[Stored records]
* * * * * * *

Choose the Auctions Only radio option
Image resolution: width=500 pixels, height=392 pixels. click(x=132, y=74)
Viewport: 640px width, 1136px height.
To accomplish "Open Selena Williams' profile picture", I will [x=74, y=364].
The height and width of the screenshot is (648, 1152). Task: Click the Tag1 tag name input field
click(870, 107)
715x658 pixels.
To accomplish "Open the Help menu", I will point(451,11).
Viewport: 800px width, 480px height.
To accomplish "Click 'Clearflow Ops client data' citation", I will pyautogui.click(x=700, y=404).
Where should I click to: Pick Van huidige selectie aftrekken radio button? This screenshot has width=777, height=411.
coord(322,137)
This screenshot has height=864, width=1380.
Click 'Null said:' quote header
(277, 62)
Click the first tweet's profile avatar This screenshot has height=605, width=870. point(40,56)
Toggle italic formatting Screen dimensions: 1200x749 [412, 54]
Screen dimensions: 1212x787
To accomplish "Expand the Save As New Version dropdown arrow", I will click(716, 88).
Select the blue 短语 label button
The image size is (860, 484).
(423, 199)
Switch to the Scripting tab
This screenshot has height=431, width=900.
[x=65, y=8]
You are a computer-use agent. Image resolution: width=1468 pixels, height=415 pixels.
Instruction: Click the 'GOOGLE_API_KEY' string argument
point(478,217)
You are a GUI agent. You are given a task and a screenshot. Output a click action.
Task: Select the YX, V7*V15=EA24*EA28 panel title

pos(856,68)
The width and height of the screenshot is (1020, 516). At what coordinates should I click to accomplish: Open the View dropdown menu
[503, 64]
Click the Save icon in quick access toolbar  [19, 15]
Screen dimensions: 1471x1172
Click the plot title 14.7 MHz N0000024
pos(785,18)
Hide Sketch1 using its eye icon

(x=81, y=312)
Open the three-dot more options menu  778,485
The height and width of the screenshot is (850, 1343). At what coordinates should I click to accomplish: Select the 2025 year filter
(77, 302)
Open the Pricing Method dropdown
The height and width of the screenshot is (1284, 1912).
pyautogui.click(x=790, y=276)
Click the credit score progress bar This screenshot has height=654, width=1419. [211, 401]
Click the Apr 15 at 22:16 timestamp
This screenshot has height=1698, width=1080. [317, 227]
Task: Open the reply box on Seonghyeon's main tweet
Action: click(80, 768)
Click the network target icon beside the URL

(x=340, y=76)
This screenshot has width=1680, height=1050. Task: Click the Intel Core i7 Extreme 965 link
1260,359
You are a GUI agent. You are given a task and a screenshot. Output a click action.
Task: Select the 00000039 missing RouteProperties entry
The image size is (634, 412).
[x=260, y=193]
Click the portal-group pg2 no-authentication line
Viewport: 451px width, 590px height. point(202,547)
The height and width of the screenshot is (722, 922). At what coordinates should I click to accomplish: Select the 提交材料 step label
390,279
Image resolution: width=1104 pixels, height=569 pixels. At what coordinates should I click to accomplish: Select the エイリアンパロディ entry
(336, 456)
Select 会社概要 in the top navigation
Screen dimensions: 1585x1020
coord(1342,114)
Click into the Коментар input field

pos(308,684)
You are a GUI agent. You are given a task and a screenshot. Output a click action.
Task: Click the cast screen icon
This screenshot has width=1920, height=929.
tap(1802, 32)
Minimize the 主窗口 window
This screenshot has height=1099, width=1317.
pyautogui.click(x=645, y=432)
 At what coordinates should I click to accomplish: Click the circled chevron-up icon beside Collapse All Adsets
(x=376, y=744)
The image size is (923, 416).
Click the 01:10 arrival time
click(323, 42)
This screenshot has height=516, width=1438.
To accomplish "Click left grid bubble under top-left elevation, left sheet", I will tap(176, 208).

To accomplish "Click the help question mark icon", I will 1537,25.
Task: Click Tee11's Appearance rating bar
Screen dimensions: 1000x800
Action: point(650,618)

* * * * * * *

Down to the last line, give the records again exactly.

• Exercise response:
Choose the Auctions Only radio option
Image resolution: width=500 pixels, height=392 pixels. click(x=132, y=74)
Viewport: 640px width, 1136px height.
To accomplish "Open Selena Williams' profile picture", I will [x=74, y=364].
The height and width of the screenshot is (648, 1152). Task: Click the Tag1 tag name input field
click(870, 107)
715x658 pixels.
To accomplish "Open the Help menu", I will point(451,11).
Viewport: 800px width, 480px height.
To accomplish "Click 'Clearflow Ops client data' citation", I will pyautogui.click(x=700, y=404).
Where should I click to: Pick Van huidige selectie aftrekken radio button? This screenshot has width=777, height=411.
coord(322,137)
This screenshot has height=864, width=1380.
Click 'Null said:' quote header
(277, 62)
Click the first tweet's profile avatar This screenshot has height=605, width=870. point(40,56)
Toggle italic formatting Screen dimensions: 1200x749 [412, 54]
Screen dimensions: 1212x787
To accomplish "Expand the Save As New Version dropdown arrow", I will click(716, 88).
Select the blue 短语 label button
The image size is (860, 484).
(423, 199)
Switch to the Scripting tab
This screenshot has height=431, width=900.
[x=65, y=8]
You are a computer-use agent. Image resolution: width=1468 pixels, height=415 pixels.
Instruction: Click the 'GOOGLE_API_KEY' string argument
point(478,217)
You are a GUI agent. You are given a task and a screenshot. Output a click action.
Task: Select the YX, V7*V15=EA24*EA28 panel title

pos(856,68)
The width and height of the screenshot is (1020, 516). At what coordinates should I click to accomplish: Open the View dropdown menu
[503, 64]
Click the Save icon in quick access toolbar  [19, 15]
Screen dimensions: 1471x1172
Click the plot title 14.7 MHz N0000024
pos(785,18)
Hide Sketch1 using its eye icon

(x=81, y=312)
Open the three-dot more options menu  778,485
The height and width of the screenshot is (850, 1343). At what coordinates should I click to accomplish: Select the 2025 year filter
(77, 302)
Open the Pricing Method dropdown
The height and width of the screenshot is (1284, 1912).
pyautogui.click(x=790, y=276)
Click the credit score progress bar This screenshot has height=654, width=1419. [211, 401]
Click the Apr 15 at 22:16 timestamp
This screenshot has height=1698, width=1080. [317, 227]
Task: Open the reply box on Seonghyeon's main tweet
Action: click(80, 768)
Click the network target icon beside the URL

(x=340, y=76)
This screenshot has width=1680, height=1050. Task: Click the Intel Core i7 Extreme 965 link
1260,359
You are a GUI agent. You are given a task and a screenshot. Output a click action.
Task: Select the 00000039 missing RouteProperties entry
The image size is (634, 412).
[x=260, y=193]
Click the portal-group pg2 no-authentication line
Viewport: 451px width, 590px height. point(202,547)
The height and width of the screenshot is (722, 922). At what coordinates should I click to accomplish: Select the 提交材料 step label
390,279
Image resolution: width=1104 pixels, height=569 pixels. At what coordinates should I click to accomplish: Select the エイリアンパロディ entry
(336, 456)
Select 会社概要 in the top navigation
Screen dimensions: 1585x1020
coord(1342,114)
Click into the Коментар input field

pos(308,684)
You are a GUI agent. You are given a task and a screenshot. Output a click action.
Task: Click the cast screen icon
This screenshot has width=1920, height=929.
tap(1802, 32)
Minimize the 主窗口 window
This screenshot has height=1099, width=1317.
pyautogui.click(x=645, y=432)
 At what coordinates should I click to accomplish: Click the circled chevron-up icon beside Collapse All Adsets
(x=376, y=744)
The image size is (923, 416).
Click the 01:10 arrival time
click(323, 42)
This screenshot has height=516, width=1438.
To accomplish "Click left grid bubble under top-left elevation, left sheet", I will tap(176, 208).

To accomplish "Click the help question mark icon", I will 1537,25.
Task: Click Tee11's Appearance rating bar
Screen dimensions: 1000x800
Action: point(650,618)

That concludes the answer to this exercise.